Assigned task:
Look over the listing below and work out how many lines have the word "agent". Write only that number.
═══ Source records
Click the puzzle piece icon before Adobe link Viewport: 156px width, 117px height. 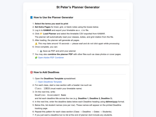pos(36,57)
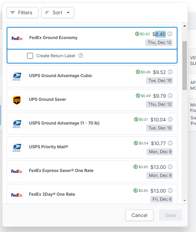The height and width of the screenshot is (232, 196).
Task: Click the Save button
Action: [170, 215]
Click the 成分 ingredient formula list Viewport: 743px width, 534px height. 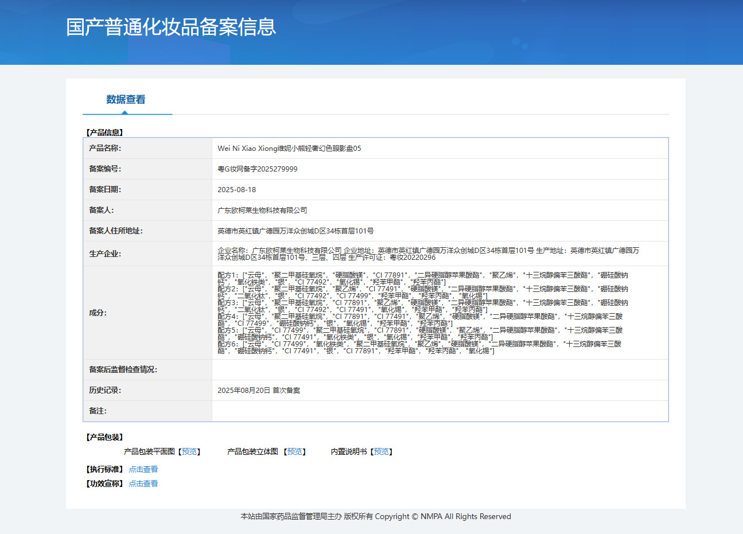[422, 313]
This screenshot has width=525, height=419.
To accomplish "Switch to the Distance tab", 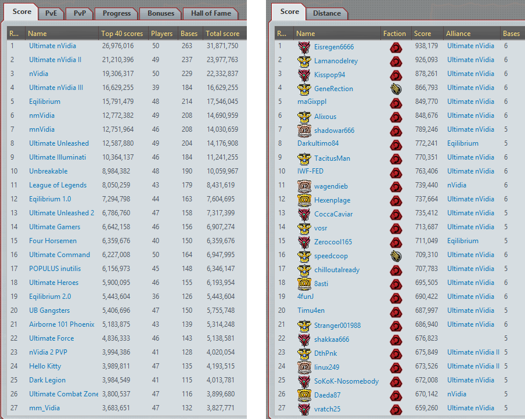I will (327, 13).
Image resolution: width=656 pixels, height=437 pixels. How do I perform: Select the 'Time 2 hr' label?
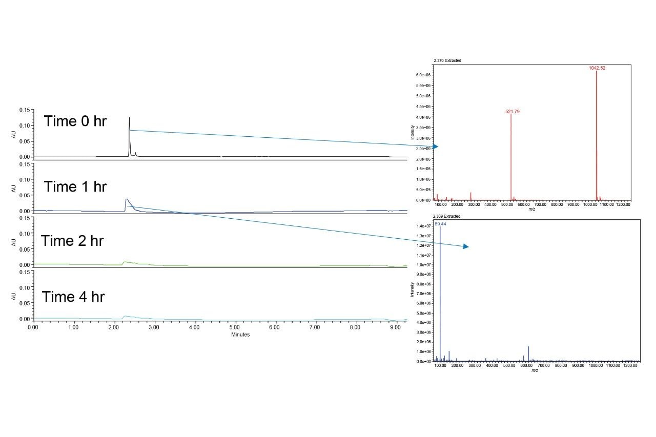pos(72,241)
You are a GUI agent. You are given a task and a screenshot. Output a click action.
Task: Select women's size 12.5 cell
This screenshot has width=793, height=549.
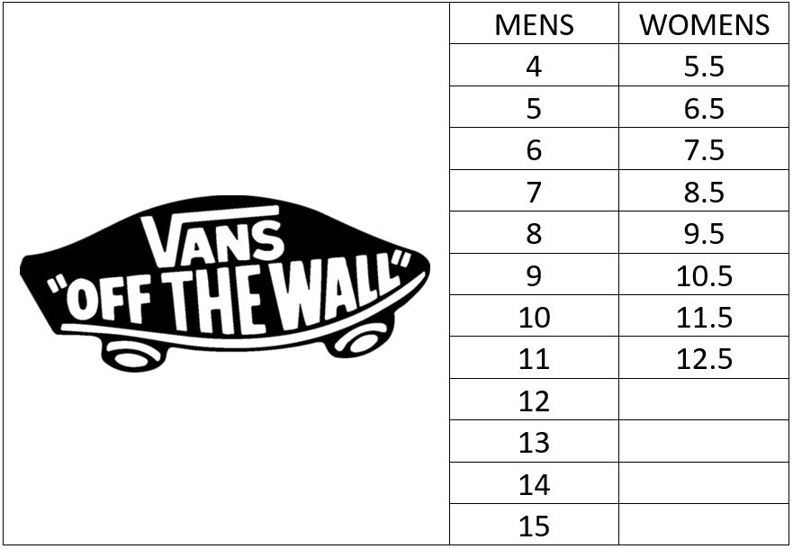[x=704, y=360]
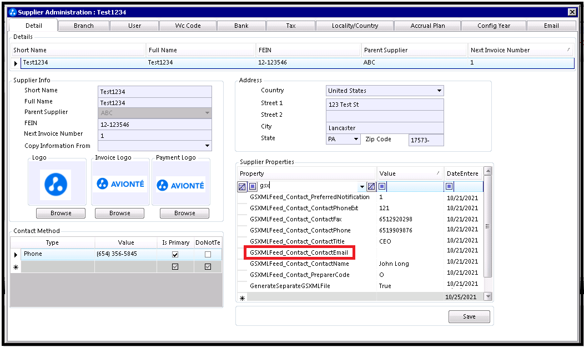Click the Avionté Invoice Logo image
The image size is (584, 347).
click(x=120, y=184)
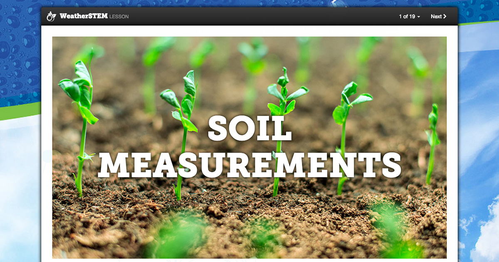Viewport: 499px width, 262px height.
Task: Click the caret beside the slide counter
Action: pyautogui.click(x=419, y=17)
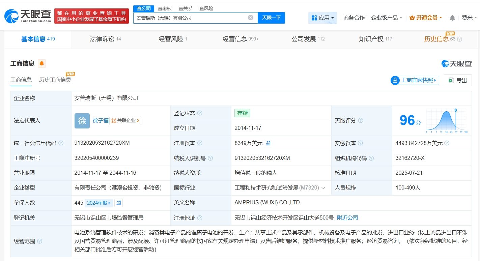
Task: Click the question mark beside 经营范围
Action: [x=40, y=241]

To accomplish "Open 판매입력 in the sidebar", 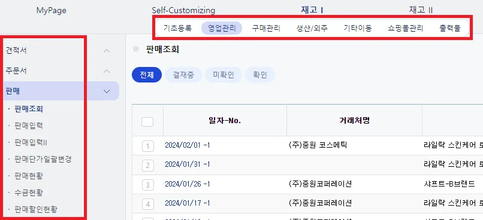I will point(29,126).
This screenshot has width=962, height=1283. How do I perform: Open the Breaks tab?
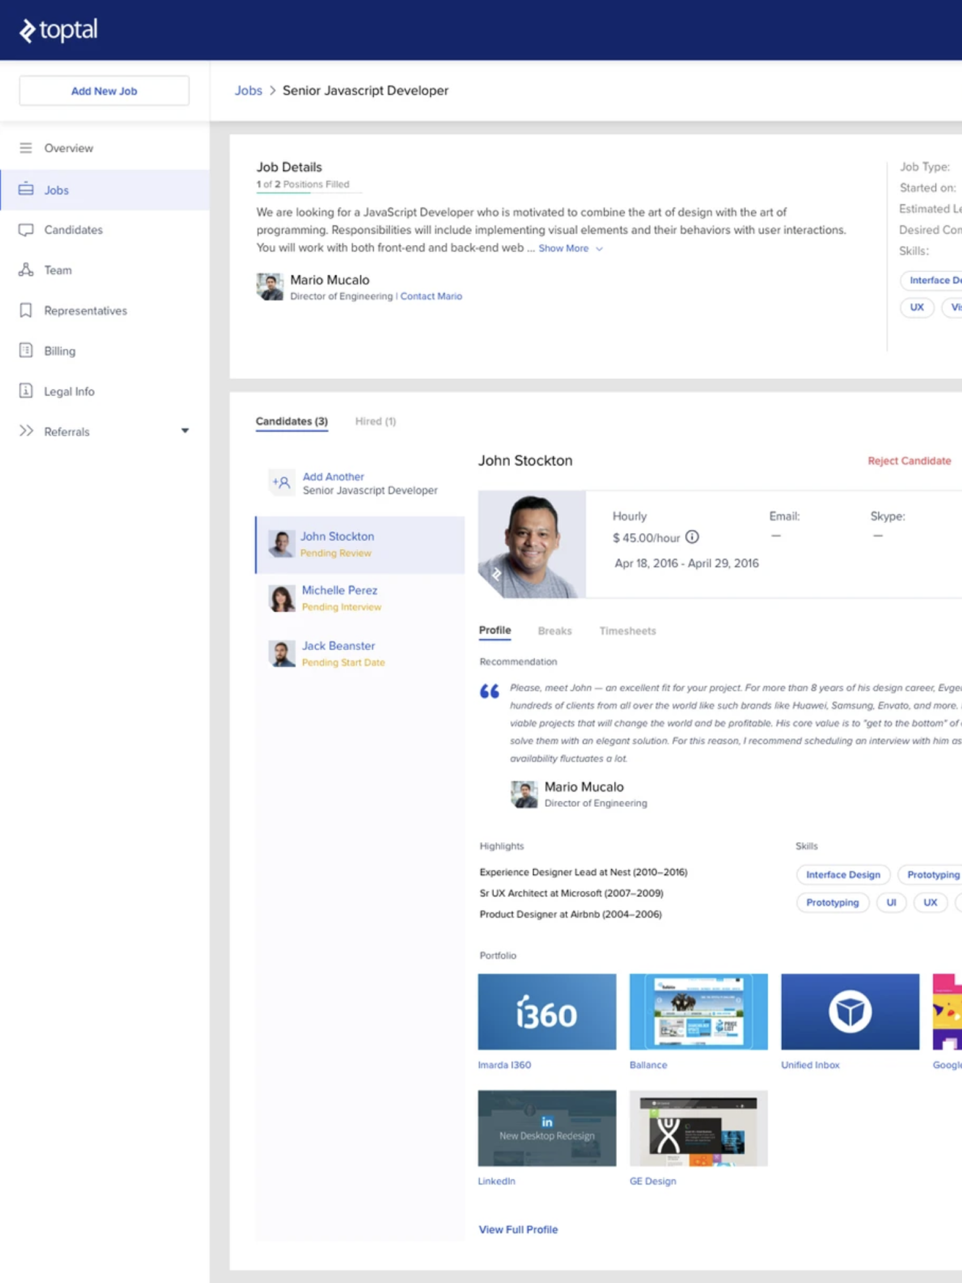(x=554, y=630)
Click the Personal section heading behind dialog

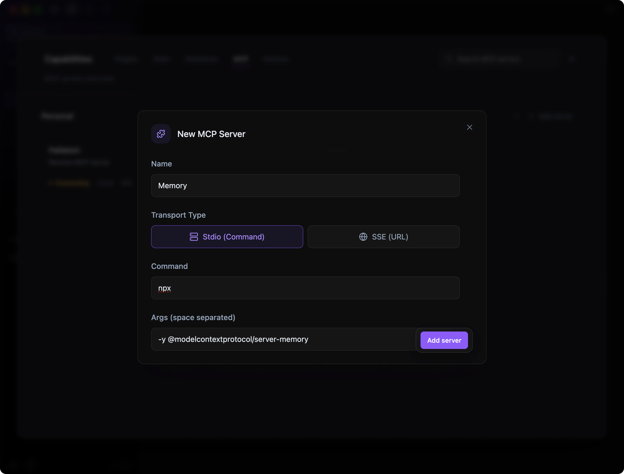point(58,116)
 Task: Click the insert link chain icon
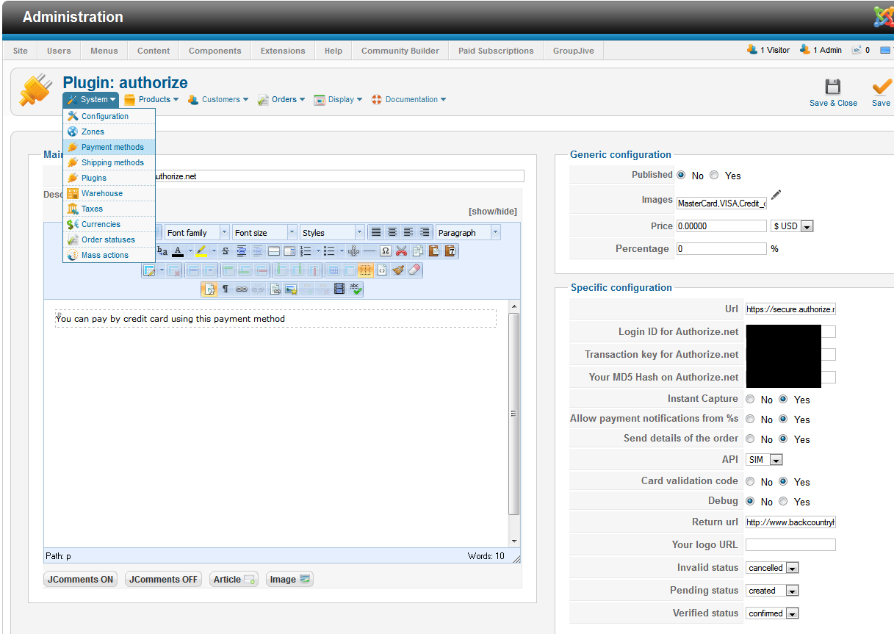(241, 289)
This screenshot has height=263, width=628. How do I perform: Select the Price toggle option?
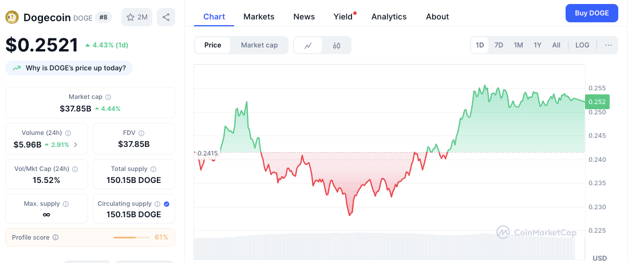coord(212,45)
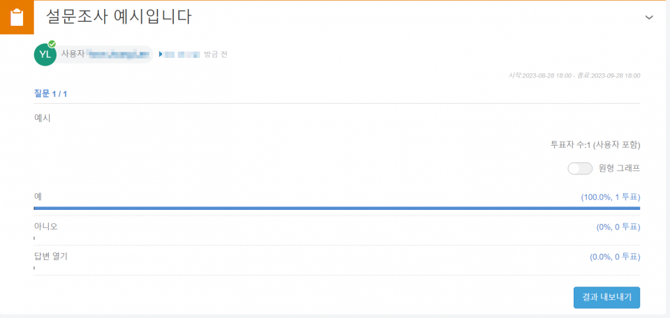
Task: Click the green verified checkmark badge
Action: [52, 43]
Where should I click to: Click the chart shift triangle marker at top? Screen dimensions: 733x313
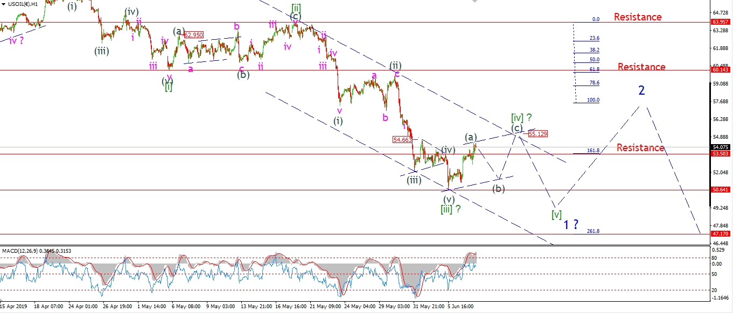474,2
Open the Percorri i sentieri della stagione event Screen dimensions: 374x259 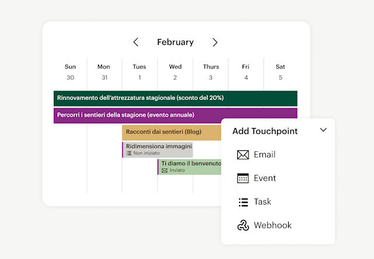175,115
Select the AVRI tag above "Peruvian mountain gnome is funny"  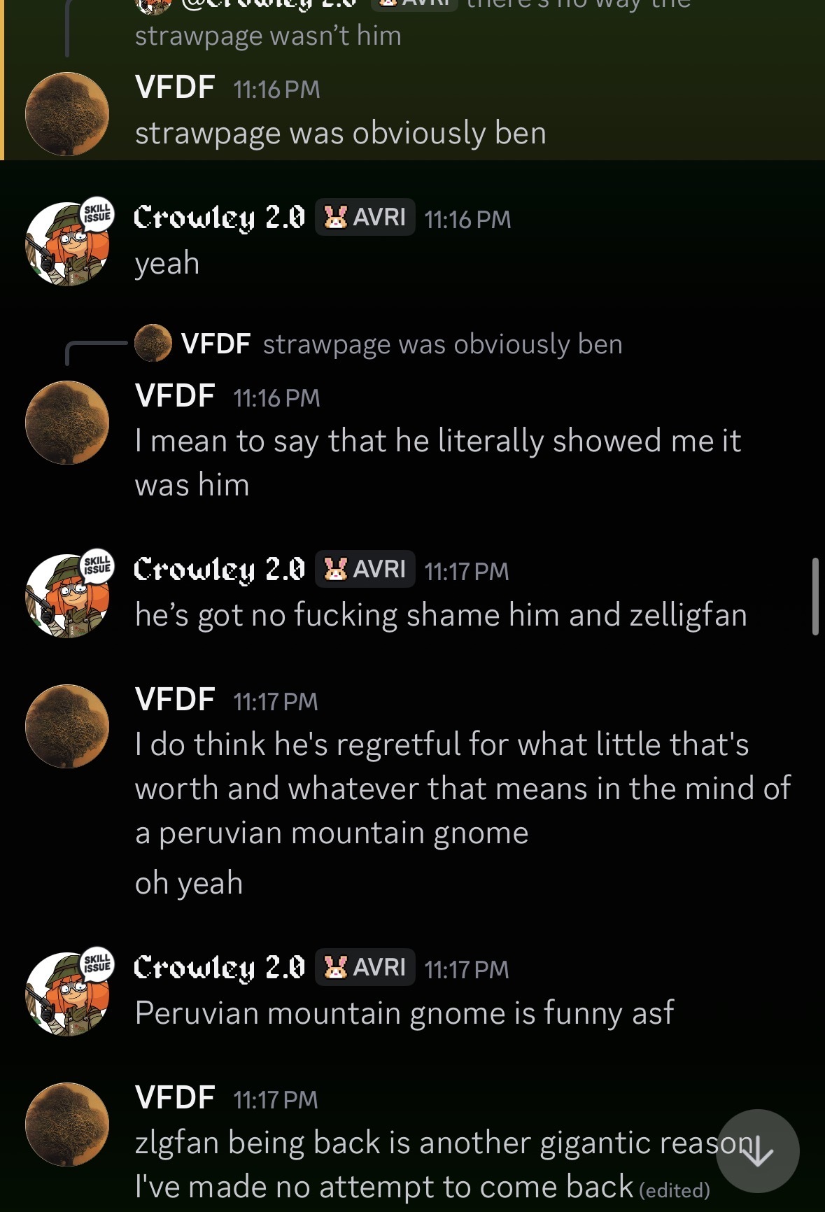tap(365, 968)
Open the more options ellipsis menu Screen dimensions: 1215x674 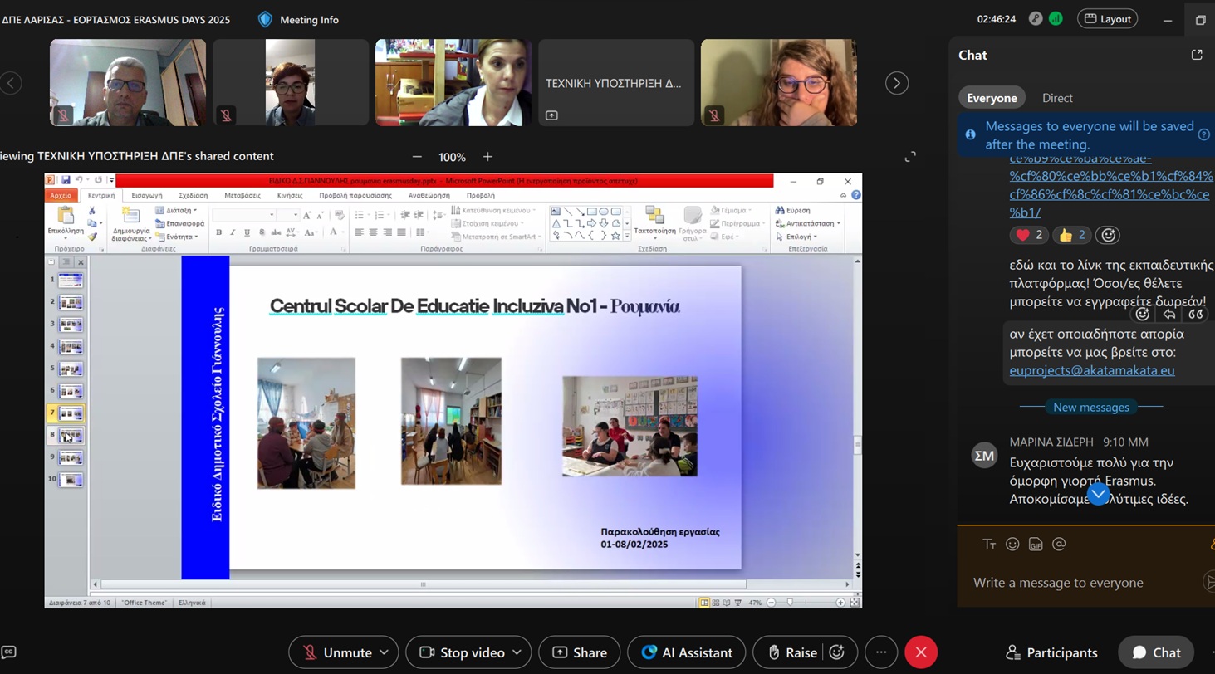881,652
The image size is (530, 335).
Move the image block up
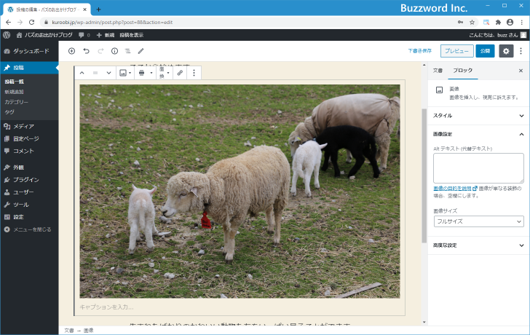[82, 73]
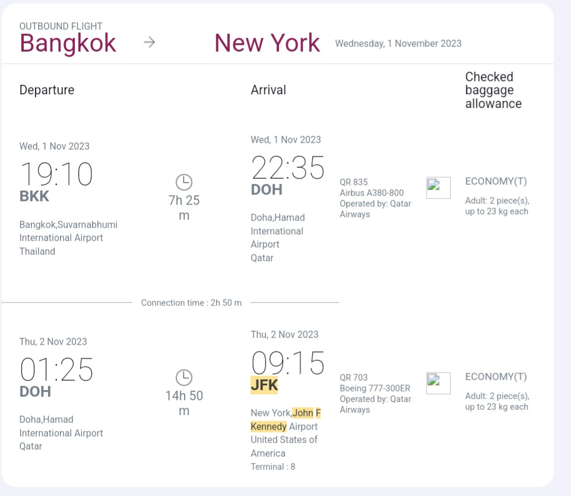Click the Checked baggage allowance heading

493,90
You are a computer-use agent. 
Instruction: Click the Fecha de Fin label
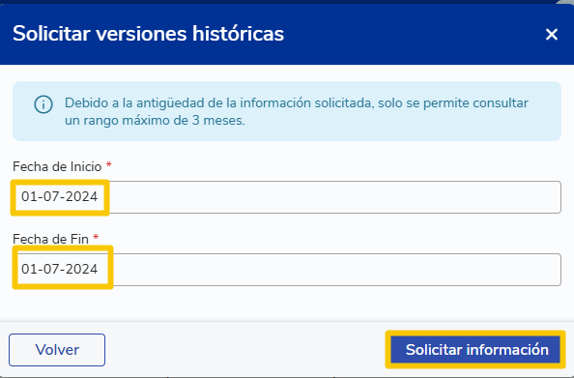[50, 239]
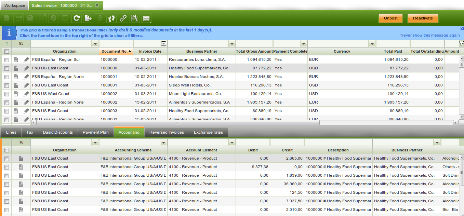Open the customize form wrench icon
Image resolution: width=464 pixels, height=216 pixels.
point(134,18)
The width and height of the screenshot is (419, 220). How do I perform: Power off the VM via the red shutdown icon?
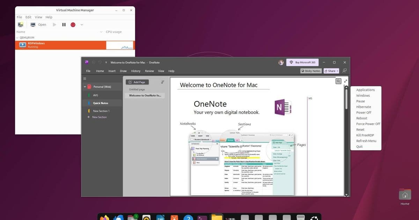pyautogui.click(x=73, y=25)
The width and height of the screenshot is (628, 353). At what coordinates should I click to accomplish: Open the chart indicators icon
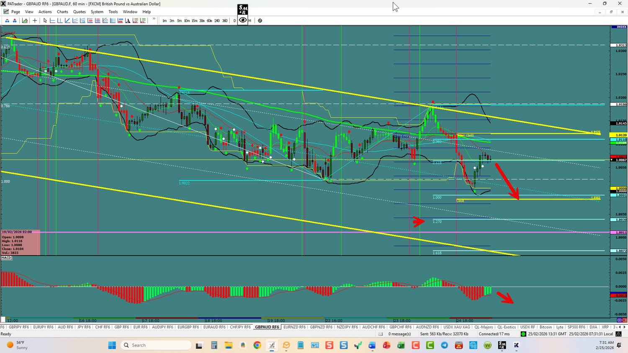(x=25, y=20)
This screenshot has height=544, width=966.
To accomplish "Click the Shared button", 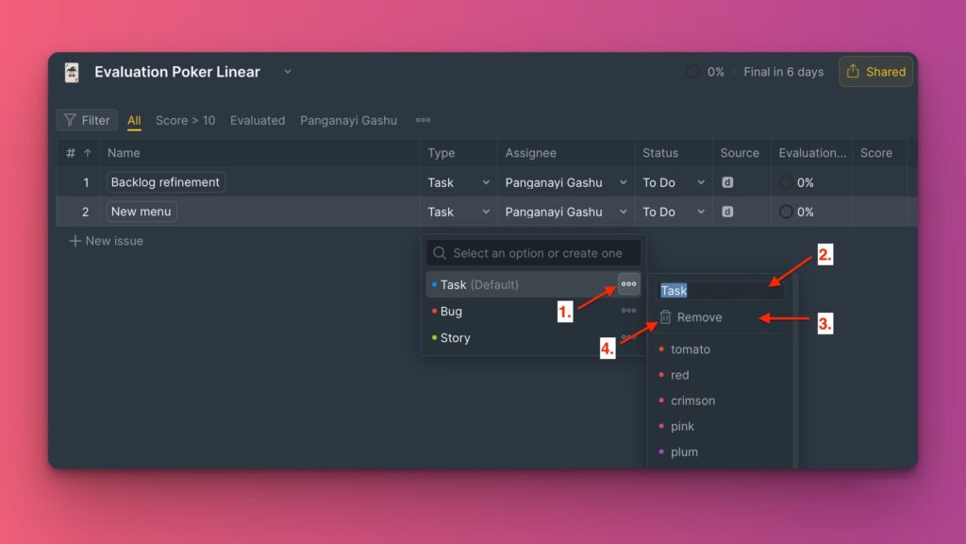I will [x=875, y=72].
══════
Response area:
2